● **DATASET RECORDS**:
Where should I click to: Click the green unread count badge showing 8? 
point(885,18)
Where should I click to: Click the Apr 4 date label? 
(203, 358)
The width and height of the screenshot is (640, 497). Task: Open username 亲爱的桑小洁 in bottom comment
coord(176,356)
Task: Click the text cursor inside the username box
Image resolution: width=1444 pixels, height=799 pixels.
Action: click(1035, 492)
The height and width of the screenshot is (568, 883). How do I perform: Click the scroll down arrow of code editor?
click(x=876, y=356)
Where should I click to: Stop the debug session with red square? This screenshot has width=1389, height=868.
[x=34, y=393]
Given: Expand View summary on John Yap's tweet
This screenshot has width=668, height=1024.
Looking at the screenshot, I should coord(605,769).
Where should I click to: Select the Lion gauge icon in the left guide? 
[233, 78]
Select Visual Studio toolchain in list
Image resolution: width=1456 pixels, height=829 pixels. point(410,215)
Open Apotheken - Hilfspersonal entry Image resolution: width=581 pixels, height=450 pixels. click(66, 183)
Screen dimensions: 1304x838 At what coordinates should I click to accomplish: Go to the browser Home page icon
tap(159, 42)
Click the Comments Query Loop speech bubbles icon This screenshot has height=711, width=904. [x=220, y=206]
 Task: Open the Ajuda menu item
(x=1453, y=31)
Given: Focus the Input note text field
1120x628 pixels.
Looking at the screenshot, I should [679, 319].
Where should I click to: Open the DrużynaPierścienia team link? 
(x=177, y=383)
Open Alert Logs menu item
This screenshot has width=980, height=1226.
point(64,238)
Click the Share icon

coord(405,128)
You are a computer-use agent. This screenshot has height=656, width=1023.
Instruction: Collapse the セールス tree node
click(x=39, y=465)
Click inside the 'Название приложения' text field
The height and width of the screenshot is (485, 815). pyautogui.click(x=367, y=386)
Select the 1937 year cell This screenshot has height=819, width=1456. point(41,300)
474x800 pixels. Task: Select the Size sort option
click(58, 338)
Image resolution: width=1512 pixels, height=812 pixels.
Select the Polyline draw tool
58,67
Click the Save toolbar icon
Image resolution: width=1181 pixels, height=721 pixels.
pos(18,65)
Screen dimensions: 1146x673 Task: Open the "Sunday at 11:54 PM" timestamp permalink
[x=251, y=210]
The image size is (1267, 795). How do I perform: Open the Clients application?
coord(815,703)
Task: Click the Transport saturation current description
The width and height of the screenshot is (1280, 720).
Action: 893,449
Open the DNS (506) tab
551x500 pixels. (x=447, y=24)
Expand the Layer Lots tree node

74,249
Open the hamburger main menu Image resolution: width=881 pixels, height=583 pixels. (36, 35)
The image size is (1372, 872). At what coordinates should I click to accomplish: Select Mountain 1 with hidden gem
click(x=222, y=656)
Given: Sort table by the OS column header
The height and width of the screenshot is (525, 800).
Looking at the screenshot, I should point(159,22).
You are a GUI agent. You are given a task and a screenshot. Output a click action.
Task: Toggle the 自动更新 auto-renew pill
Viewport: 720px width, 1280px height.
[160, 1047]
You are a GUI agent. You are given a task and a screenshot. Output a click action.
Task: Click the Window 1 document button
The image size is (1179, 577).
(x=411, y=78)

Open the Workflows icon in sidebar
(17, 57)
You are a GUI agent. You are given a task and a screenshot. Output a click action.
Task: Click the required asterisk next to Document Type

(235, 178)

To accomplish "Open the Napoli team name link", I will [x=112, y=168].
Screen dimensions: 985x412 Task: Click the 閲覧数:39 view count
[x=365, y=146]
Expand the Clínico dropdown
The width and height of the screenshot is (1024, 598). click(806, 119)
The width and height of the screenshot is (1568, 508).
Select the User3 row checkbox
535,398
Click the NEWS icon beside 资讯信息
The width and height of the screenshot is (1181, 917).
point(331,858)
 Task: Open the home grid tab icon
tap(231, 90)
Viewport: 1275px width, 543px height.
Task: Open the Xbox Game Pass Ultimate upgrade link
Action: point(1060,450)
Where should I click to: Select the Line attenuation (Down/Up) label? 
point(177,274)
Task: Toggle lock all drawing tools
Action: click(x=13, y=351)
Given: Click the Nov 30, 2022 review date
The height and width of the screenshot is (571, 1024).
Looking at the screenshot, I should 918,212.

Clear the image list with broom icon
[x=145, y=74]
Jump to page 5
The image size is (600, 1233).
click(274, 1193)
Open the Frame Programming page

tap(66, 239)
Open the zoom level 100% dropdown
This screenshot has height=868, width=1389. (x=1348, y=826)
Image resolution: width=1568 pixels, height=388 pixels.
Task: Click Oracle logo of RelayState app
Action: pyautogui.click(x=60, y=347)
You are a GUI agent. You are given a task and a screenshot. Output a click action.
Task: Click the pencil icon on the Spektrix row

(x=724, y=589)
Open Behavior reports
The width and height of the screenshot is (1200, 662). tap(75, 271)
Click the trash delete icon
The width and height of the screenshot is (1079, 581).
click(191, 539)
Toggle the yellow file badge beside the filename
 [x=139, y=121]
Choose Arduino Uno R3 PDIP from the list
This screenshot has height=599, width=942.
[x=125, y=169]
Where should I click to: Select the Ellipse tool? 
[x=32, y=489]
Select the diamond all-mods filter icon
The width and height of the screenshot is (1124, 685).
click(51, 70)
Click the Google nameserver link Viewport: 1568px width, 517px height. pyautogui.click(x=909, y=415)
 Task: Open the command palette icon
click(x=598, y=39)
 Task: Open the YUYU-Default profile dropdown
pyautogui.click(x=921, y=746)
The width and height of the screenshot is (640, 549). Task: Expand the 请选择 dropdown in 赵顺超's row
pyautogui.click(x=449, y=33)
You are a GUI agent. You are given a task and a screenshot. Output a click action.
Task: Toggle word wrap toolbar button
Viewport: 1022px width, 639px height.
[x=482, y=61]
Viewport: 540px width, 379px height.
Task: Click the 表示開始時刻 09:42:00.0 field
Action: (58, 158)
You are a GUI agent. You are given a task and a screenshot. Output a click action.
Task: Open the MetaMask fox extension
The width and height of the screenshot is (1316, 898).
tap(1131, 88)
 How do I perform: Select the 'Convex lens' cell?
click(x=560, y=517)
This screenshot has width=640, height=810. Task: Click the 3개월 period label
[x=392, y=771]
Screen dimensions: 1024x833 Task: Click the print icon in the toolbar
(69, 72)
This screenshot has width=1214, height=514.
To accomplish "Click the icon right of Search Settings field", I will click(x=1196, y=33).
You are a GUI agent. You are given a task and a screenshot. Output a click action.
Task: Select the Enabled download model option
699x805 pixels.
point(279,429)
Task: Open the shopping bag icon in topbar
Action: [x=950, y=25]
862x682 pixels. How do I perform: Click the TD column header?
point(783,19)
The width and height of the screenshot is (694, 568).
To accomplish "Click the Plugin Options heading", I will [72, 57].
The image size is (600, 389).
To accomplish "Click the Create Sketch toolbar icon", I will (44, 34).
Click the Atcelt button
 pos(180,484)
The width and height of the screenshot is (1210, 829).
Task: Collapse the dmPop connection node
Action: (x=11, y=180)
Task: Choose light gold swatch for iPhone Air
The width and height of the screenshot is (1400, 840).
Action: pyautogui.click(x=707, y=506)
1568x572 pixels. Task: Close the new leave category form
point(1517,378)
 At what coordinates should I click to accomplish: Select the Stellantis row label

● **TASK**:
The entries above must be returned in full, exactly as shown.

● **ANSWER TO THE PROBLEM**:
Where should I click to: Click the green unread count badge showing 8? 
point(885,18)
Where should I click to: Click the Apr 4 date label? 
(203, 358)
The width and height of the screenshot is (640, 497). Task: Open username 亲爱的桑小洁 in bottom comment
coord(176,356)
Task: Click the text cursor inside the username box
Image resolution: width=1444 pixels, height=799 pixels.
Action: click(1035, 492)
The height and width of the screenshot is (568, 883). How do I perform: Click the scroll down arrow of code editor?
click(x=876, y=356)
Where should I click to: Stop the debug session with red square? This screenshot has width=1389, height=868.
[x=34, y=393]
Given: Expand View summary on John Yap's tweet
This screenshot has width=668, height=1024.
Looking at the screenshot, I should coord(605,769).
Where should I click to: Select the Lion gauge icon in the left guide? 
[233, 78]
Select Visual Studio toolchain in list
Image resolution: width=1456 pixels, height=829 pixels. point(410,215)
Open Apotheken - Hilfspersonal entry Image resolution: width=581 pixels, height=450 pixels. click(66, 183)
Screen dimensions: 1304x838 At what coordinates should I click to accomplish: Go to the browser Home page icon
tap(159, 42)
Click the Comments Query Loop speech bubbles icon This screenshot has height=711, width=904. [x=220, y=206]
 Task: Open the Ajuda menu item
(x=1453, y=31)
Given: Focus the Input note text field
1120x628 pixels.
Looking at the screenshot, I should [679, 319].
Where should I click to: Open the DrużynaPierścienia team link? 
(x=177, y=383)
Open Alert Logs menu item
This screenshot has width=980, height=1226.
point(64,238)
Click the Share icon

coord(405,128)
You are a computer-use agent. This screenshot has height=656, width=1023.
Instruction: Collapse the セールス tree node
click(x=39, y=465)
Click inside the 'Название приложения' text field
The height and width of the screenshot is (485, 815). pyautogui.click(x=367, y=386)
Select the 1937 year cell This screenshot has height=819, width=1456. point(41,300)
474x800 pixels. Task: Select the Size sort option
click(58, 338)
Image resolution: width=1512 pixels, height=812 pixels.
Select the Polyline draw tool
58,67
Click the Save toolbar icon
Image resolution: width=1181 pixels, height=721 pixels.
pos(18,65)
Screen dimensions: 1146x673 Task: Open the "Sunday at 11:54 PM" timestamp permalink
[x=251, y=210]
The image size is (1267, 795). How do I perform: Open the Clients application?
coord(815,703)
Task: Click the Transport saturation current description
The width and height of the screenshot is (1280, 720).
Action: 893,449
Open the DNS (506) tab
551x500 pixels. (x=447, y=24)
Expand the Layer Lots tree node

74,249
Open the hamburger main menu Image resolution: width=881 pixels, height=583 pixels. (36, 35)
The image size is (1372, 872). At what coordinates should I click to accomplish: Select Mountain 1 with hidden gem
click(x=222, y=656)
Given: Sort table by the OS column header
The height and width of the screenshot is (525, 800).
Looking at the screenshot, I should point(159,22).
You are a GUI agent. You are given a task and a screenshot. Output a click action.
Task: Toggle the 自动更新 auto-renew pill
Viewport: 720px width, 1280px height.
[160, 1047]
You are a GUI agent. You are given a task and a screenshot. Output a click action.
Task: Click the Window 1 document button
The image size is (1179, 577).
(x=411, y=78)

Open the Workflows icon in sidebar
(17, 57)
You are a GUI agent. You are given a task and a screenshot. Output a click action.
Task: Click the required asterisk next to Document Type

(235, 178)

To accomplish "Open the Napoli team name link", I will [x=112, y=168].
Screen dimensions: 985x412 Task: Click the 閲覧数:39 view count
[x=365, y=146]
Expand the Clínico dropdown
The width and height of the screenshot is (1024, 598). click(806, 119)
The width and height of the screenshot is (1568, 508).
Select the User3 row checkbox
535,398
Click the NEWS icon beside 资讯信息
The width and height of the screenshot is (1181, 917).
point(331,858)
 Task: Open the home grid tab icon
tap(231, 90)
Viewport: 1275px width, 543px height.
Task: Open the Xbox Game Pass Ultimate upgrade link
Action: point(1060,450)
Where should I click to: Select the Line attenuation (Down/Up) label? 
point(177,274)
Task: Toggle lock all drawing tools
Action: click(x=13, y=351)
Given: Click the Nov 30, 2022 review date
The height and width of the screenshot is (571, 1024).
Looking at the screenshot, I should 918,212.

Clear the image list with broom icon
[x=145, y=74]
Jump to page 5
The image size is (600, 1233).
click(274, 1193)
Open the Frame Programming page

tap(66, 239)
Open the zoom level 100% dropdown
This screenshot has height=868, width=1389. (x=1348, y=826)
Image resolution: width=1568 pixels, height=388 pixels.
Task: Click Oracle logo of RelayState app
Action: pyautogui.click(x=60, y=347)
You are a GUI agent. You are given a task and a screenshot. Output a click action.
Task: Click the pencil icon on the Spektrix row

(x=724, y=589)
Open Behavior reports
The width and height of the screenshot is (1200, 662). tap(75, 271)
Click the trash delete icon
The width and height of the screenshot is (1079, 581).
click(191, 539)
Toggle the yellow file badge beside the filename
 [x=139, y=121]
Choose Arduino Uno R3 PDIP from the list
This screenshot has height=599, width=942.
[x=125, y=169]
Where should I click to: Select the Ellipse tool? 
[x=32, y=489]
Select the diamond all-mods filter icon
The width and height of the screenshot is (1124, 685).
click(51, 70)
Click the Google nameserver link Viewport: 1568px width, 517px height. pyautogui.click(x=909, y=415)
 Task: Open the command palette icon
click(x=598, y=39)
 Task: Open the YUYU-Default profile dropdown
pyautogui.click(x=921, y=746)
The width and height of the screenshot is (640, 549). Task: Expand the 请选择 dropdown in 赵顺超's row
pyautogui.click(x=449, y=33)
You are a GUI agent. You are given a task and a screenshot. Output a click action.
Task: Toggle word wrap toolbar button
Viewport: 1022px width, 639px height.
[x=482, y=61]
Viewport: 540px width, 379px height.
Task: Click the 表示開始時刻 09:42:00.0 field
Action: (58, 158)
You are a GUI agent. You are given a task and a screenshot. Output a click action.
Task: Open the MetaMask fox extension
The width and height of the screenshot is (1316, 898).
tap(1131, 88)
 How do I perform: Select the 'Convex lens' cell?
click(x=560, y=517)
This screenshot has width=640, height=810. Task: Click the 3개월 period label
[x=392, y=771]
Screen dimensions: 1024x833 Task: Click the print icon in the toolbar
(69, 72)
This screenshot has width=1214, height=514.
To accomplish "Click the icon right of Search Settings field", I will click(x=1196, y=33).
You are a GUI agent. You are given a task and a screenshot. Output a click action.
Task: Select the Enabled download model option
699x805 pixels.
point(279,429)
Task: Open the shopping bag icon in topbar
Action: [x=950, y=25]
862x682 pixels. How do I perform: Click the TD column header?
point(783,19)
The width and height of the screenshot is (694, 568).
To accomplish "Click the Plugin Options heading", I will [72, 57].
The image size is (600, 389).
To accomplish "Click the Create Sketch toolbar icon", I will (44, 34).
Click the Atcelt button
 pos(180,484)
The width and height of the screenshot is (1210, 829).
Task: Collapse the dmPop connection node
Action: (x=11, y=180)
Task: Choose light gold swatch for iPhone Air
The width and height of the screenshot is (1400, 840).
Action: pyautogui.click(x=707, y=506)
1568x572 pixels. Task: Close the new leave category form
point(1517,378)
 At what coordinates should I click to accomplish: Select the Stellantis row label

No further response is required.